• _Цитируемый отрывок_
· · · · · · ·
Нужно только, чтобы это делалось по "естественному побуждению.
- А почему вообще возникло желание сделать из этого вокальный цикл, так же, как
из Фауста - оперу?
А.Ш. Я это начинаю слышать. Я слышу, что это надо петь - и все. Беда только, что
я, к сожалению, еще не услышал, как надо петь Пастернака. И я, конечно, со
страхом жду, что неизбежно появится кто-то, кто напишет это раньше меня. Но и
это не должно заставлять меня торопиться.
- Какое у тебя сейчас отношение к Фаусту Гете - иное, чем в детстве?
А.Ш. В детстве это отношение было гораздо более заинтересованным. Теперь - менее
заинтересованное.
- Какое-то разочарование?
А.Ш. Нет, это нельзя назвать разочарованием. Для меня весь этот круг немецкого
сейчас ушел в литературу, а тогда был не только в литературе. Немецкое для меня
было внутренне уничтожено и сведено к литературе, когда я увидел, что сама
Германия - уже другая.
· · · · · · ·
• _Данные_
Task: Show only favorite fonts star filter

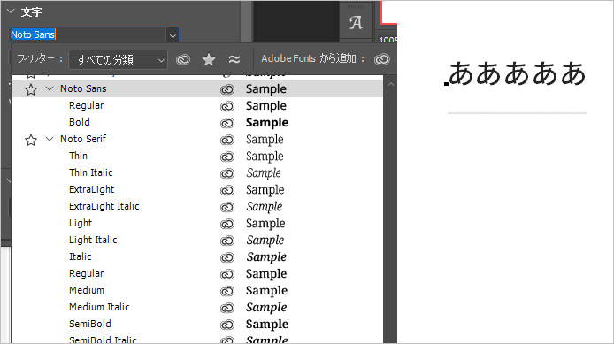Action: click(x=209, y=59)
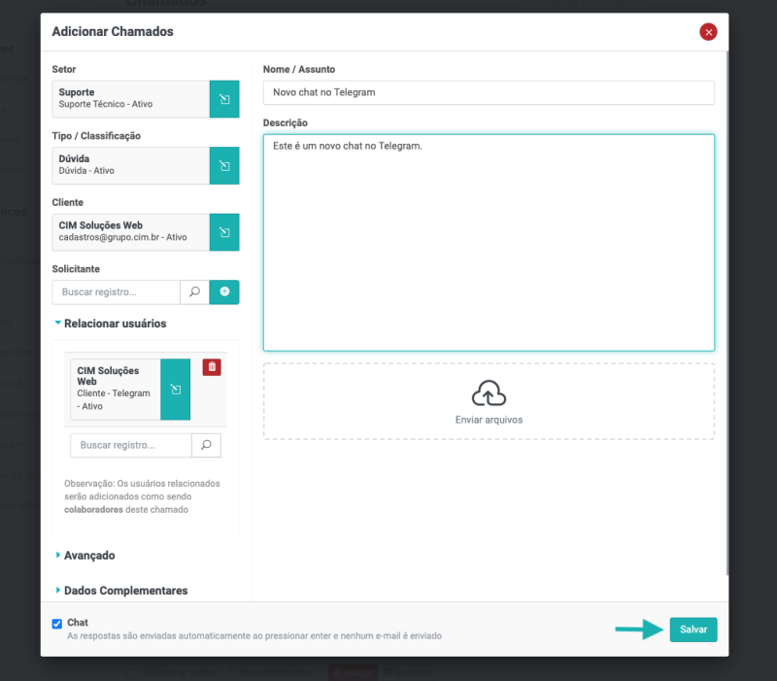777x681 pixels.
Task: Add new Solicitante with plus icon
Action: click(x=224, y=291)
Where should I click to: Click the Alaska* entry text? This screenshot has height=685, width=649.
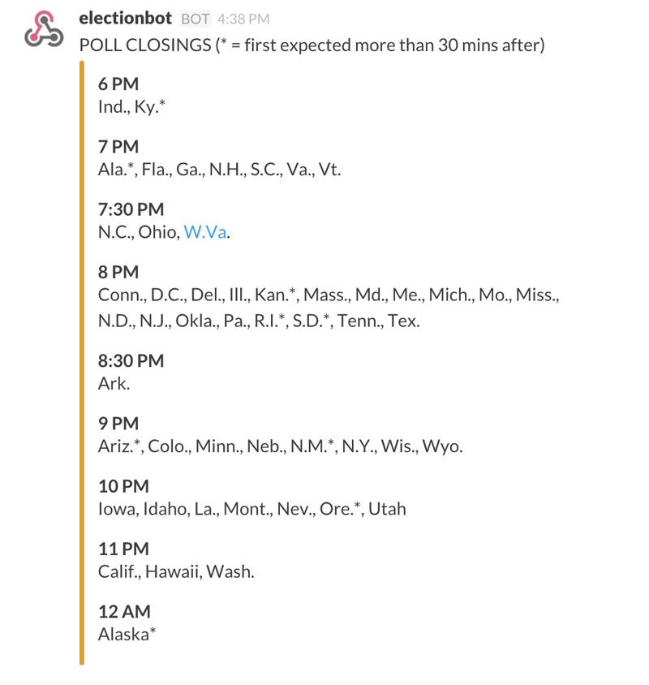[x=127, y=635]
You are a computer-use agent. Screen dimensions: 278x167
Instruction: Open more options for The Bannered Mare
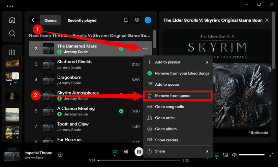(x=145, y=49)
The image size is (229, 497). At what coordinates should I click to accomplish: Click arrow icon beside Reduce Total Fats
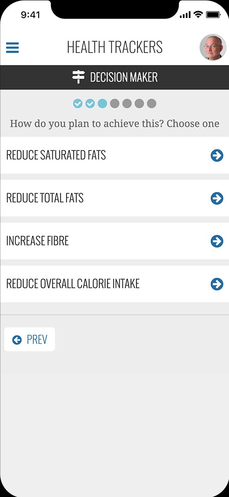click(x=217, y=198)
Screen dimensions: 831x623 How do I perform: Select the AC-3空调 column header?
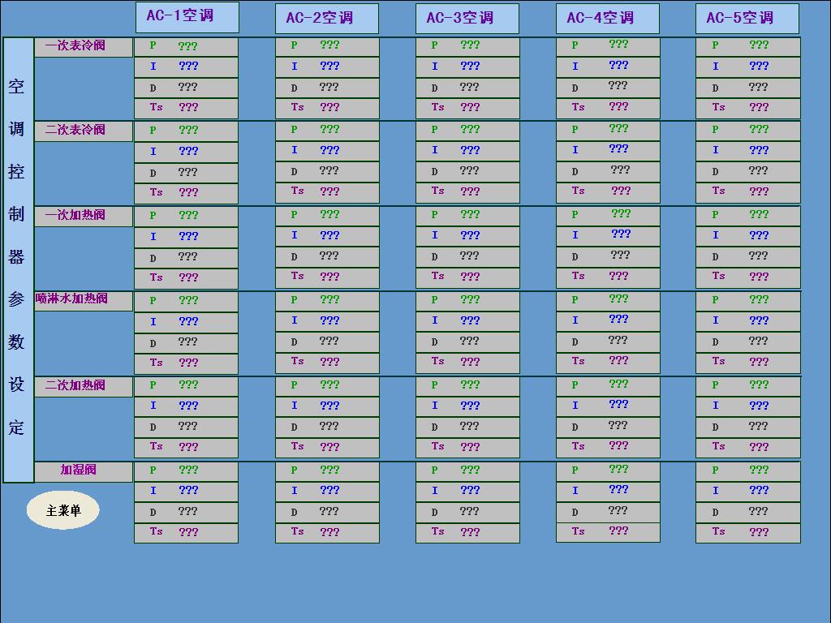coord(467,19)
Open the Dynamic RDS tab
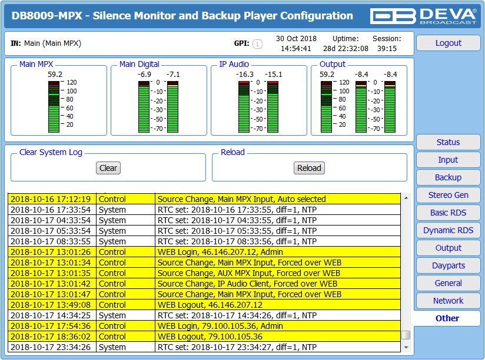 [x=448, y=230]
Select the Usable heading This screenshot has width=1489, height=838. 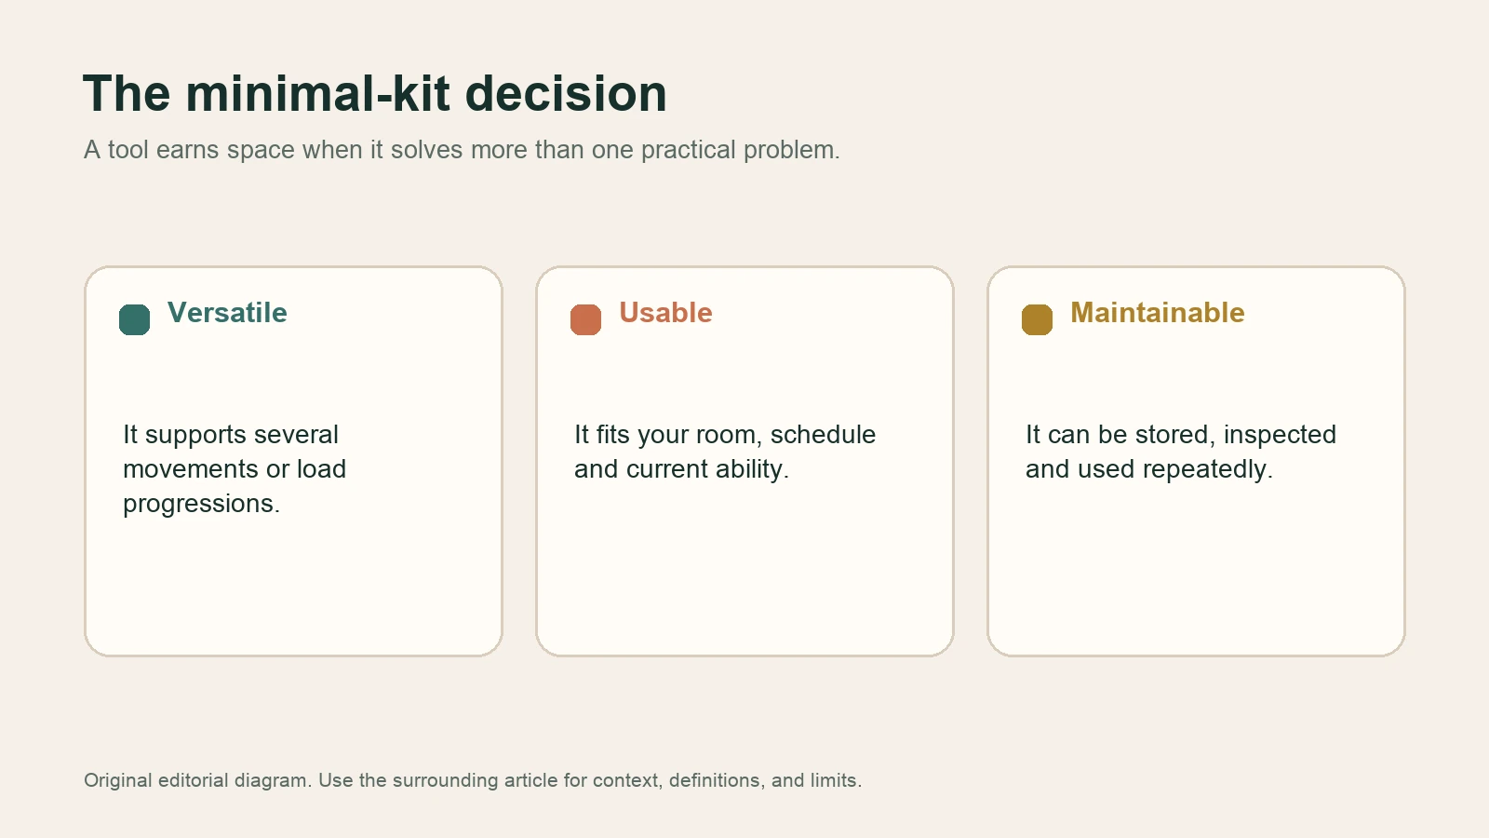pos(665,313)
· · · · · · ·
• _Задание_
Можешь дословно переписать ту часть интервью, которая открывается словами с "Нужно только, чтобы" и заканчивается на "чем в детстве?"?

• _Решение_
Нужно только, чтобы это делалось по "естественному побуждению.
- А почему вообще возникло желание сделать из этого вокальный цикл, так же, как
из Фауста - оперу?
А.Ш. Я это начинаю слышать. Я слышу, что это надо петь - и все. Беда только, что
я, к сожалению, еще не услышал, как надо петь Пастернака. И я, конечно, со
страхом жду, что неизбежно появится кто-то, кто напишет это раньше меня. Но и
это не должно заставлять меня торопиться.
- Какое у тебя сейчас отношение к Фаусту Гете - иное, чем в детстве?